Exercise data:
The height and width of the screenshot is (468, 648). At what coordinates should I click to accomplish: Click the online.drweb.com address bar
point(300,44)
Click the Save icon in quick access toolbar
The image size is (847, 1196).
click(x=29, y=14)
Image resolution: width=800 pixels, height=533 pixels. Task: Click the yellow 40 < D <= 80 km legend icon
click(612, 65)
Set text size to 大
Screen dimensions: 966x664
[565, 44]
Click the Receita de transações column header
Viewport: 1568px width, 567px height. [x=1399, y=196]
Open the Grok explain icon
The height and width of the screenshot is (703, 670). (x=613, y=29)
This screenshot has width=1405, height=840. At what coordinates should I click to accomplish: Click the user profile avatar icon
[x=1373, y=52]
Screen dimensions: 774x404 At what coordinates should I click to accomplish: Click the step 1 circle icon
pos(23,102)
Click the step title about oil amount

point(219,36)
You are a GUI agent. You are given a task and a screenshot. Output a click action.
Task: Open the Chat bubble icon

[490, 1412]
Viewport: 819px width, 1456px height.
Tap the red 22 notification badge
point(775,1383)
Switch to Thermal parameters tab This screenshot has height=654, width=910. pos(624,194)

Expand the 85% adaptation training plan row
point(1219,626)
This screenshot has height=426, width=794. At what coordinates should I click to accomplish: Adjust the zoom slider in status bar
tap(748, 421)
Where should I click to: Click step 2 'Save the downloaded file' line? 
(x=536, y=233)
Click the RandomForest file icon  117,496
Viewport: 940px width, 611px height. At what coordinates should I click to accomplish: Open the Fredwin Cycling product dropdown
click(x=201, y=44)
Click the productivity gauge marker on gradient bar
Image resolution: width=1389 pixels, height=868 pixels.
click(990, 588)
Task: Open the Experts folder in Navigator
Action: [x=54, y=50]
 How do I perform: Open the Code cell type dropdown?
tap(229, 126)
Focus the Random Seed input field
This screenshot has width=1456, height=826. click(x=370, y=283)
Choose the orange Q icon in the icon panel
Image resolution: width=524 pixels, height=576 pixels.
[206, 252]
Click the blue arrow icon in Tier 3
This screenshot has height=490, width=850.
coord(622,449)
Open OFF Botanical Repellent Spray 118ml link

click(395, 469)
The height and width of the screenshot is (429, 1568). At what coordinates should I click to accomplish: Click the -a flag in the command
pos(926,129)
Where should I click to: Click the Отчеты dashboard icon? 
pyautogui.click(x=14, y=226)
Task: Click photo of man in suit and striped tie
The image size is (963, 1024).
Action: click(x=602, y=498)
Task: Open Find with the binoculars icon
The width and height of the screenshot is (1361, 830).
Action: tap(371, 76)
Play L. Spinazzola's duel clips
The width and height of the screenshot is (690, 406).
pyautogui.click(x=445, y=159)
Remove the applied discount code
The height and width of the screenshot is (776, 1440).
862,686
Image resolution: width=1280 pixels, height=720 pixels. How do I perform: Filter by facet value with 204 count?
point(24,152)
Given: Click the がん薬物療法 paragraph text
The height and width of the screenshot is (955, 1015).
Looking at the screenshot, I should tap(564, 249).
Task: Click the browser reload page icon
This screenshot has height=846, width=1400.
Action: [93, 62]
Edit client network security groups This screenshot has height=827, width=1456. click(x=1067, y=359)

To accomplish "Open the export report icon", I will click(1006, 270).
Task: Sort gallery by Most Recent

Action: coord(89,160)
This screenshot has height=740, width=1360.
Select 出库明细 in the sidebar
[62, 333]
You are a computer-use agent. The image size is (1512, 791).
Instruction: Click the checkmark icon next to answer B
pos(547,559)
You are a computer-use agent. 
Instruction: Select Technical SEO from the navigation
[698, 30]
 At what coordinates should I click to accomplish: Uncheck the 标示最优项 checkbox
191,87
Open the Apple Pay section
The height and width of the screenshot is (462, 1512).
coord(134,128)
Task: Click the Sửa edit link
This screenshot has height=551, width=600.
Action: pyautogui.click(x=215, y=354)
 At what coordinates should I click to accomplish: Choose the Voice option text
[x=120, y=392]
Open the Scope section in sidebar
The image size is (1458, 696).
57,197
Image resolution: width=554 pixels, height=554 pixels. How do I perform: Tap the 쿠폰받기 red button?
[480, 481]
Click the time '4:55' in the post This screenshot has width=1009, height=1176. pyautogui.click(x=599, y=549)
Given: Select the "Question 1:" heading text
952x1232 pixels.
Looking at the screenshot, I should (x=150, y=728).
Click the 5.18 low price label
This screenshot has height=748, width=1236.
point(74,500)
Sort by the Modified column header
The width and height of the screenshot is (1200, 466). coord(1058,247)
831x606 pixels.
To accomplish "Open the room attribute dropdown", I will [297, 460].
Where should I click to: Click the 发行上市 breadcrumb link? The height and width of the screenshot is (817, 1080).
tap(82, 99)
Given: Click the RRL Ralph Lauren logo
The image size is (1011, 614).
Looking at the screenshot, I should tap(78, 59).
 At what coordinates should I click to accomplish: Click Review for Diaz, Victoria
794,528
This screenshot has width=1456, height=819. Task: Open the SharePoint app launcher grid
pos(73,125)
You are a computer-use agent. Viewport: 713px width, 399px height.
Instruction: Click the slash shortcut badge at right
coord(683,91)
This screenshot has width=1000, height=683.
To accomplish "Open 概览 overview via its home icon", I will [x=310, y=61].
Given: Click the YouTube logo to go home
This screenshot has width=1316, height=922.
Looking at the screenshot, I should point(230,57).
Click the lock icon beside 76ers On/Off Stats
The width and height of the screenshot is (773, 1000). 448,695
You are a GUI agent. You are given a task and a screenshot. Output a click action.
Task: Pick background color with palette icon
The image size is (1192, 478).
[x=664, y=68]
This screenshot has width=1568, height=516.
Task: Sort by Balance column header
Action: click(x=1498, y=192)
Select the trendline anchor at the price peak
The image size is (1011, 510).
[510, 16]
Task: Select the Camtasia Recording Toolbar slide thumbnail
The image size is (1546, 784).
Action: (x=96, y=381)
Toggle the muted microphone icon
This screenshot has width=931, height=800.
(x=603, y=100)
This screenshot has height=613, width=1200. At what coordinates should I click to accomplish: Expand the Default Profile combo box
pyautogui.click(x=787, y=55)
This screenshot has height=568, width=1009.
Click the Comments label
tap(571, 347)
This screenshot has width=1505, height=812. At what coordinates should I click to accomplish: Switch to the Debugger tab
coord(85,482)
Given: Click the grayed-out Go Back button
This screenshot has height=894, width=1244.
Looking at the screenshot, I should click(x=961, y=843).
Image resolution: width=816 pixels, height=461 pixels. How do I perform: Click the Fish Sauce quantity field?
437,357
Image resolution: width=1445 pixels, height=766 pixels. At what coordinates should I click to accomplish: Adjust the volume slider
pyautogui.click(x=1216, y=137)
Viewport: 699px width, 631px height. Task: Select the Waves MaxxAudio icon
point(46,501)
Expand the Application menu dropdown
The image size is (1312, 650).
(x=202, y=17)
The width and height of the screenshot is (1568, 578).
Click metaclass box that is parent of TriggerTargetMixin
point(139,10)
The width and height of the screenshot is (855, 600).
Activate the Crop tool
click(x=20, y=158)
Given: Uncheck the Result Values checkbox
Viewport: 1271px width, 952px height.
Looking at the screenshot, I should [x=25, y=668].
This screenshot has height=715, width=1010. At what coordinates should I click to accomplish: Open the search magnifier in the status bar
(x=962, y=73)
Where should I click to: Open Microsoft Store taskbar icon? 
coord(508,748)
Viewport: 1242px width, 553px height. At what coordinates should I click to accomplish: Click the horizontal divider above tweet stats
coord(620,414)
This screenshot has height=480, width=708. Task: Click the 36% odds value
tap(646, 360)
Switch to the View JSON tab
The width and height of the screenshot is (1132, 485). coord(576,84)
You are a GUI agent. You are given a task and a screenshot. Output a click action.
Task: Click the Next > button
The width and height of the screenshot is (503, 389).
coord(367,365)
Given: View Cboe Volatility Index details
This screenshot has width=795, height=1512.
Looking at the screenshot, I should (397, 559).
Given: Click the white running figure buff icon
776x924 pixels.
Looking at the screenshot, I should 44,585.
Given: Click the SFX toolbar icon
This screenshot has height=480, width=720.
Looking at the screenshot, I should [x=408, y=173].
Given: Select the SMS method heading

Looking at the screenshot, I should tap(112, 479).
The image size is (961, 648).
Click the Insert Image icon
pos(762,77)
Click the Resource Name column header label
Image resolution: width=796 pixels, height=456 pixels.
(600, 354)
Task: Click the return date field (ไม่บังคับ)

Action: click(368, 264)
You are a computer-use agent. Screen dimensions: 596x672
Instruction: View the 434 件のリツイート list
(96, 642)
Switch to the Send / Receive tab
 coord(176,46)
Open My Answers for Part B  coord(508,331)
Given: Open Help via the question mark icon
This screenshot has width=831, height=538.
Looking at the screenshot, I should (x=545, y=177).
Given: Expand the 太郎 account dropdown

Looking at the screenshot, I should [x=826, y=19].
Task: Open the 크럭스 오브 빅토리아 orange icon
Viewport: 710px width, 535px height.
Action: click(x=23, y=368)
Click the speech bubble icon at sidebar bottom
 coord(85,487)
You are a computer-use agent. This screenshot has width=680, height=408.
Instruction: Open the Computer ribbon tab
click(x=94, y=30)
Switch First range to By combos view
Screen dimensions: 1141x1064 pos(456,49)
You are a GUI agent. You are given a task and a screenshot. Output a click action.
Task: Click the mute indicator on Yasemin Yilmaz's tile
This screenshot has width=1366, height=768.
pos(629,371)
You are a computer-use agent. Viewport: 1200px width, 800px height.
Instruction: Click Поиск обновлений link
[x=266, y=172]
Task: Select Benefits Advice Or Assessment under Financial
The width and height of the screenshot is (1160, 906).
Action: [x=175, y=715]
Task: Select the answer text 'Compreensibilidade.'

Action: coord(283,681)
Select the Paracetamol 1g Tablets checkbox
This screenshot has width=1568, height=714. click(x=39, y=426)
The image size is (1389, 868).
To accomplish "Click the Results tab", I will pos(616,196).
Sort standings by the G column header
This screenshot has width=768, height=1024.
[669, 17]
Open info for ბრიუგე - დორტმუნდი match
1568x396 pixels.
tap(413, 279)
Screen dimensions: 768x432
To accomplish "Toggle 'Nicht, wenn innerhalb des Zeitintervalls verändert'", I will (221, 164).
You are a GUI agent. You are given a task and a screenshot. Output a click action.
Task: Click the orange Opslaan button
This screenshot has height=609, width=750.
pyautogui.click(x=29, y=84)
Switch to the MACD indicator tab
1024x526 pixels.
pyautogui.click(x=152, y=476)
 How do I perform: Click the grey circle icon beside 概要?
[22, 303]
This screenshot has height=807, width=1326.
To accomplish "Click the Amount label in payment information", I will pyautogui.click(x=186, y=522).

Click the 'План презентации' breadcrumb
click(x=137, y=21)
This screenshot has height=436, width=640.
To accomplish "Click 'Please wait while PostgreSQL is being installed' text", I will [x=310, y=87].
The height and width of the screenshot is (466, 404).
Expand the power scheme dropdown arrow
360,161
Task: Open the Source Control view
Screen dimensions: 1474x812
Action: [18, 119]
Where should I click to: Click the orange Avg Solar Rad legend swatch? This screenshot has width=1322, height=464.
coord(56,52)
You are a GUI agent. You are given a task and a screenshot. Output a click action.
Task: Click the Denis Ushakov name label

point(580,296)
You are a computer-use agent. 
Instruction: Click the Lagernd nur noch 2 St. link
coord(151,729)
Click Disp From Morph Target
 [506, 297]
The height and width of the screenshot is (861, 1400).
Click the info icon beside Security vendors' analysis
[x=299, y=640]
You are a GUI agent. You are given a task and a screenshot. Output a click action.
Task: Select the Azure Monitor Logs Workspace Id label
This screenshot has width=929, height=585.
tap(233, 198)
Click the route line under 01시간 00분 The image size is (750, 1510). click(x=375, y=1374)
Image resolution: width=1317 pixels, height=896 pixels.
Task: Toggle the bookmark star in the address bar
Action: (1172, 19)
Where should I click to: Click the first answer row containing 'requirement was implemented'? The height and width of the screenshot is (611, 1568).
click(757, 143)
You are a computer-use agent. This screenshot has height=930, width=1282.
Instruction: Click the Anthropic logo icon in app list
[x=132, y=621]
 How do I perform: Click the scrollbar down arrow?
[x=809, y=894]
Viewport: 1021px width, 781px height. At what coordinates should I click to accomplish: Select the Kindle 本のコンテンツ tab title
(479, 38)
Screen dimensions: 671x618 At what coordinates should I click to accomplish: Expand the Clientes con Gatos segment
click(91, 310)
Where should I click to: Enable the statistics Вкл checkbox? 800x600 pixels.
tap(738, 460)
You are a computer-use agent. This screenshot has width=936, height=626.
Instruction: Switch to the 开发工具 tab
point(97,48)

Exercise:
The answer must be the number of lines in the records where the string "indicator" is found, stated alone.

Response area:
2